__Task description__. A word-for-word copy of the records below is required.

Entries provided: Begin

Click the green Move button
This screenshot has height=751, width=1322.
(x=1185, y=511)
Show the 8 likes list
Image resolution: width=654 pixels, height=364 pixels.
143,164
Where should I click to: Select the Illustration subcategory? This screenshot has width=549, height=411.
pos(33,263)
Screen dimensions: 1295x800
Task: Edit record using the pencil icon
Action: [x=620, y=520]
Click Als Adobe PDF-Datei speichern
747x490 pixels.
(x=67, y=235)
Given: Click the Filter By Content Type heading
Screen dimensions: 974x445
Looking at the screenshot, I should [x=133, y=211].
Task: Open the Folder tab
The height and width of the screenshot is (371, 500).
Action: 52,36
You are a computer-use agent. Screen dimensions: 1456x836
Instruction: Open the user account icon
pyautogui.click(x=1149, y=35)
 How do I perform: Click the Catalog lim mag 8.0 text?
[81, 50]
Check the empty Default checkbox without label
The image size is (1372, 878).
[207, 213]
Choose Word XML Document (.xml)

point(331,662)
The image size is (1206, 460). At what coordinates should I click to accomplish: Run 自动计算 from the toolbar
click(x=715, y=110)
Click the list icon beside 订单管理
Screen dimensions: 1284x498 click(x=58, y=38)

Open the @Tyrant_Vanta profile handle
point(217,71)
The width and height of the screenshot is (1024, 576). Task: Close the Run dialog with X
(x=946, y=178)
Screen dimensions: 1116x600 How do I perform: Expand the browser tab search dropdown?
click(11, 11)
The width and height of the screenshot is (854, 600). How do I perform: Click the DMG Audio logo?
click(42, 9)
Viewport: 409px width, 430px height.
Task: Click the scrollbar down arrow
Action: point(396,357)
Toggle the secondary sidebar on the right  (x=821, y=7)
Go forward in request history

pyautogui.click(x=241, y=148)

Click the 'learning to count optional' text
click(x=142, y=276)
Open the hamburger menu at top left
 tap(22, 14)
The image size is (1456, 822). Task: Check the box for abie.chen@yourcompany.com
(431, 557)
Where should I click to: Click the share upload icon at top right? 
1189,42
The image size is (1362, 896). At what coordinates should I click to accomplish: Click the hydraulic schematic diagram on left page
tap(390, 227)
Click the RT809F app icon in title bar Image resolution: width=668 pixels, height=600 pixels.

Entries provided: End

__Answer to the exercise__.
Click the green Move button
This screenshot has height=751, width=1322.
(x=1185, y=511)
Show the 8 likes list
Image resolution: width=654 pixels, height=364 pixels.
143,164
Where should I click to: Select the Illustration subcategory? This screenshot has width=549, height=411.
pos(33,263)
Screen dimensions: 1295x800
Task: Edit record using the pencil icon
Action: [x=620, y=520]
Click Als Adobe PDF-Datei speichern
747x490 pixels.
(x=67, y=235)
Given: Click the Filter By Content Type heading
Screen dimensions: 974x445
Looking at the screenshot, I should [x=133, y=211].
Task: Open the Folder tab
The height and width of the screenshot is (371, 500).
Action: 52,36
You are a computer-use agent. Screen dimensions: 1456x836
Instruction: Open the user account icon
pyautogui.click(x=1149, y=35)
 How do I perform: Click the Catalog lim mag 8.0 text?
[81, 50]
Check the empty Default checkbox without label
The image size is (1372, 878).
[207, 213]
Choose Word XML Document (.xml)

point(331,662)
The image size is (1206, 460). At what coordinates should I click to accomplish: Run 自动计算 from the toolbar
click(x=715, y=110)
Click the list icon beside 订单管理
Screen dimensions: 1284x498 click(x=58, y=38)

Open the @Tyrant_Vanta profile handle
point(217,71)
The width and height of the screenshot is (1024, 576). Task: Close the Run dialog with X
(x=946, y=178)
Screen dimensions: 1116x600 How do I perform: Expand the browser tab search dropdown?
click(11, 11)
The width and height of the screenshot is (854, 600). How do I perform: Click the DMG Audio logo?
click(42, 9)
Viewport: 409px width, 430px height.
Task: Click the scrollbar down arrow
Action: point(396,357)
Toggle the secondary sidebar on the right  (x=821, y=7)
Go forward in request history

pyautogui.click(x=241, y=148)

Click the 'learning to count optional' text
click(x=142, y=276)
Open the hamburger menu at top left
 tap(22, 14)
The image size is (1456, 822). Task: Check the box for abie.chen@yourcompany.com
(431, 557)
Where should I click to: Click the share upload icon at top right? 
1189,42
The image size is (1362, 896). At what coordinates should I click to accomplish: Click the hydraulic schematic diagram on left page
tap(390, 227)
Click the RT809F app icon in title bar Image resolution: width=668 pixels, height=600 pixels.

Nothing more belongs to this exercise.